Records for this task:
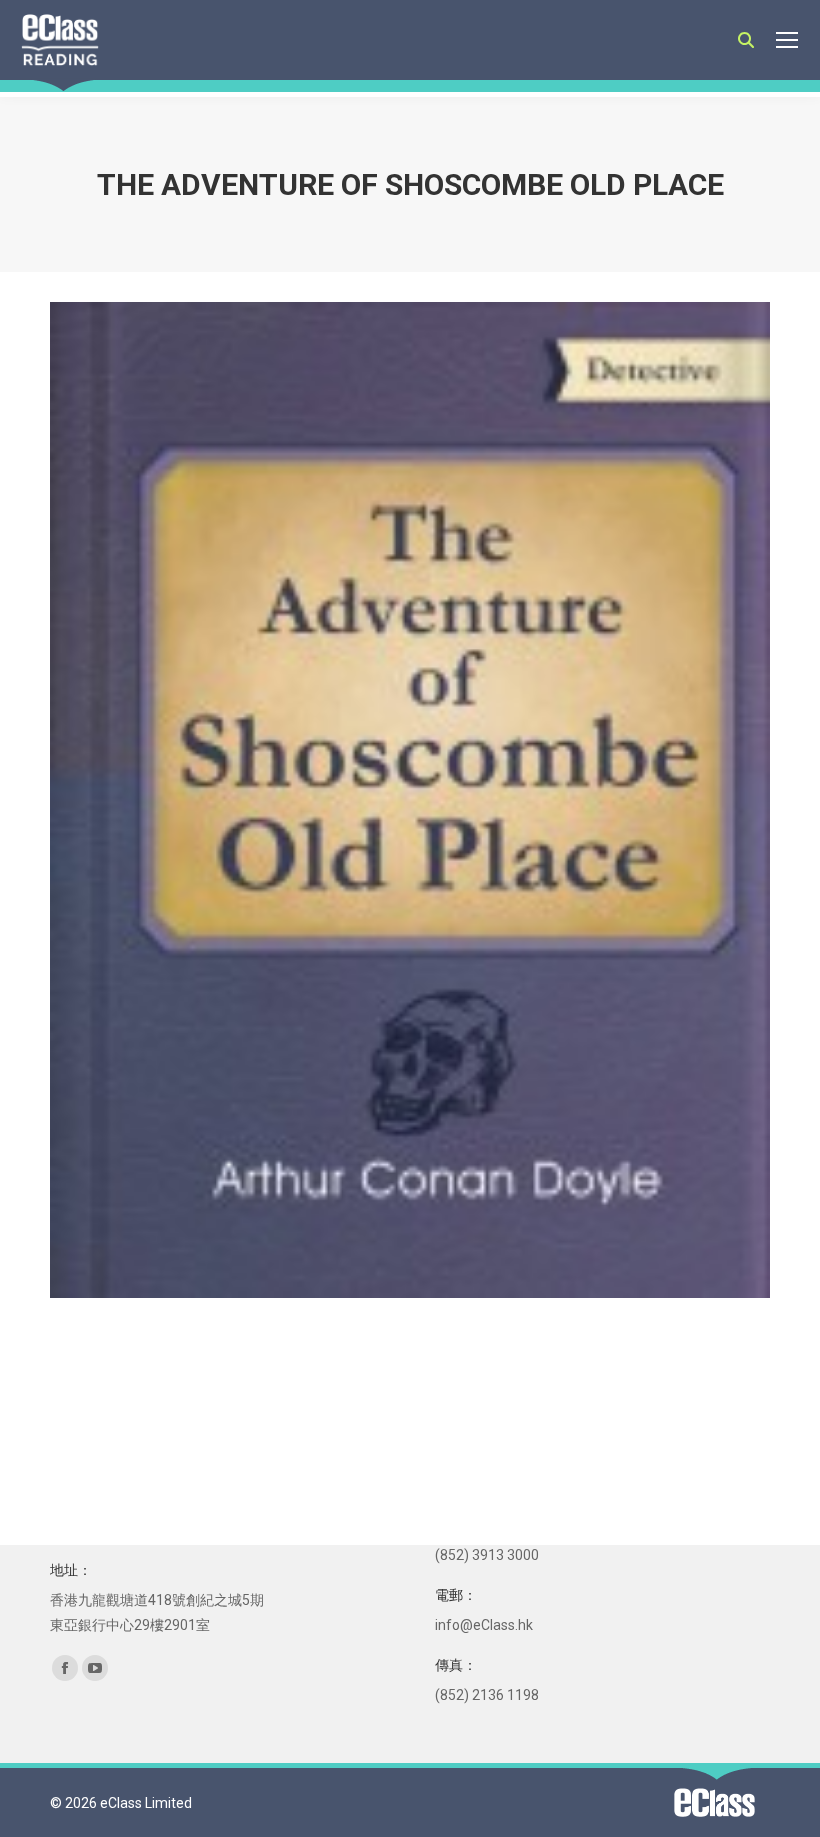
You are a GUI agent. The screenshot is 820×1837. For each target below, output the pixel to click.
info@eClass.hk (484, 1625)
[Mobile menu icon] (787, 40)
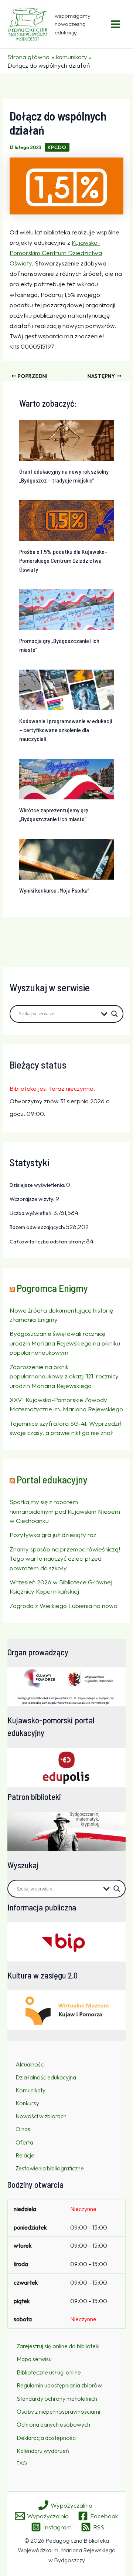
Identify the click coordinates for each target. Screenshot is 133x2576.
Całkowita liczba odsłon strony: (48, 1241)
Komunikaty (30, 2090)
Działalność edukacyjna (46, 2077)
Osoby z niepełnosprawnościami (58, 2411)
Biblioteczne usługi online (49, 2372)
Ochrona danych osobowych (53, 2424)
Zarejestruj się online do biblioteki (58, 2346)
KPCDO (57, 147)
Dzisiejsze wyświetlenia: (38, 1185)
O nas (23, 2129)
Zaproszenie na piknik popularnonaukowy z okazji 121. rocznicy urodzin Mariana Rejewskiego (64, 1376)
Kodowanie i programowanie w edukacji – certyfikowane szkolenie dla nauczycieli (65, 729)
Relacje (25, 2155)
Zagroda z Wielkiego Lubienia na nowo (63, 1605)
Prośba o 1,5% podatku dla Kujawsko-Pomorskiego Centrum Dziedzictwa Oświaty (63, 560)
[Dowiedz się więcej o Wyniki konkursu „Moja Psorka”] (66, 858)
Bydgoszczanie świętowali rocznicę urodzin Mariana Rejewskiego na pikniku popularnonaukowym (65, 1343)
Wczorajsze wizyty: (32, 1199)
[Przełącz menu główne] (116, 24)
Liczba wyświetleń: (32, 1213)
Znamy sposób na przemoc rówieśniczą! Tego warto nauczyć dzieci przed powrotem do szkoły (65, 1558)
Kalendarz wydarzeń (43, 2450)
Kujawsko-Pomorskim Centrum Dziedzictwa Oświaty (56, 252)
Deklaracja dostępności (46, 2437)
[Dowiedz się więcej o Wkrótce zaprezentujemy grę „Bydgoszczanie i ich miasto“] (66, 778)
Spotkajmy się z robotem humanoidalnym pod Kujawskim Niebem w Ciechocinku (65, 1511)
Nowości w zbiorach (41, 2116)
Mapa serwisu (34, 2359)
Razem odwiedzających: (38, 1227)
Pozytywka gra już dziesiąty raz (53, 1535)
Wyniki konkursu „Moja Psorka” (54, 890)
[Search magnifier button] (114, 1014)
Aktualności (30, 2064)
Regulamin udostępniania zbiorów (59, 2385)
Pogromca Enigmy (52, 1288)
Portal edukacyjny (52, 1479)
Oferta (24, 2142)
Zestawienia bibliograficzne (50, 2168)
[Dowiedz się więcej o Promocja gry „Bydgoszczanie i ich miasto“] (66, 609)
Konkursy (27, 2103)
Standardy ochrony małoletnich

Task objective: For this task, give the full listing again verbatim and keep out every picture.

Task output:
You are a GUI agent. The screenshot is 820×1837. For each target below, output the pixel to click.
info@eClass.hk (484, 1625)
[Mobile menu icon] (787, 40)
Identify the click coordinates for each target. Screenshot is 133x2576.
Całkowita liczba odsłon strony: (48, 1241)
Komunikaty (30, 2090)
Działalność edukacyjna (46, 2077)
Osoby z niepełnosprawnościami (58, 2411)
Biblioteczne usługi online (49, 2372)
Ochrona danych osobowych (53, 2424)
Zarejestruj się online do biblioteki (58, 2346)
KPCDO (57, 147)
Dzisiejsze wyświetlenia: (38, 1185)
O nas (23, 2129)
Zaproszenie na piknik popularnonaukowy z okazji 121. rocznicy urodzin Mariana Rejewskiego (64, 1376)
Kodowanie i programowanie w edukacji – certyfikowane szkolenie dla nauczycieli (65, 729)
Relacje (25, 2155)
Zagroda z Wielkiego Lubienia na nowo (63, 1605)
Prośba o 1,5% podatku dla Kujawsko-Pomorskiego Centrum Dziedzictwa Oświaty (63, 560)
[Dowiedz się więcej o Wyniki konkursu „Moja Psorka”] (66, 858)
Bydgoszczanie świętowali rocznicę urodzin Mariana Rejewskiego na pikniku popularnonaukowym (65, 1343)
Wczorajsze wizyty: (32, 1199)
[Przełącz menu główne] (116, 24)
Liczba wyświetleń: (32, 1213)
Znamy sposób na przemoc rówieśniczą! Tego warto nauczyć dzieci przed powrotem do szkoły (65, 1558)
Kalendarz wydarzeń (43, 2450)
Kujawsko-Pomorskim Centrum Dziedzictwa Oświaty (56, 252)
Deklaracja dostępności (46, 2437)
[Dowiedz się więcej o Wkrótce zaprezentujemy grę „Bydgoszczanie i ich miasto“] (66, 778)
Spotkajmy się z robotem humanoidalnym pod Kujawskim Niebem w Ciechocinku (65, 1511)
Nowości w zbiorach (41, 2116)
Mapa serwisu (34, 2359)
Razem odwiedzających: (38, 1227)
Pozytywka gra już dziesiąty raz (53, 1535)
Wyniki konkursu „Moja Psorka” (54, 890)
[Search magnifier button] (114, 1014)
Aktualności (30, 2064)
Regulamin udostępniania zbiorów (59, 2385)
Pogromca Enigmy (52, 1288)
Portal edukacyjny (52, 1479)
Oferta (24, 2142)
Zestawienia bibliograficzne (50, 2168)
[Dowiedz się więcej o Promocja gry „Bydgoszczanie i ich miasto“] (66, 609)
Konkursy (27, 2103)
Standardy ochrony małoletnich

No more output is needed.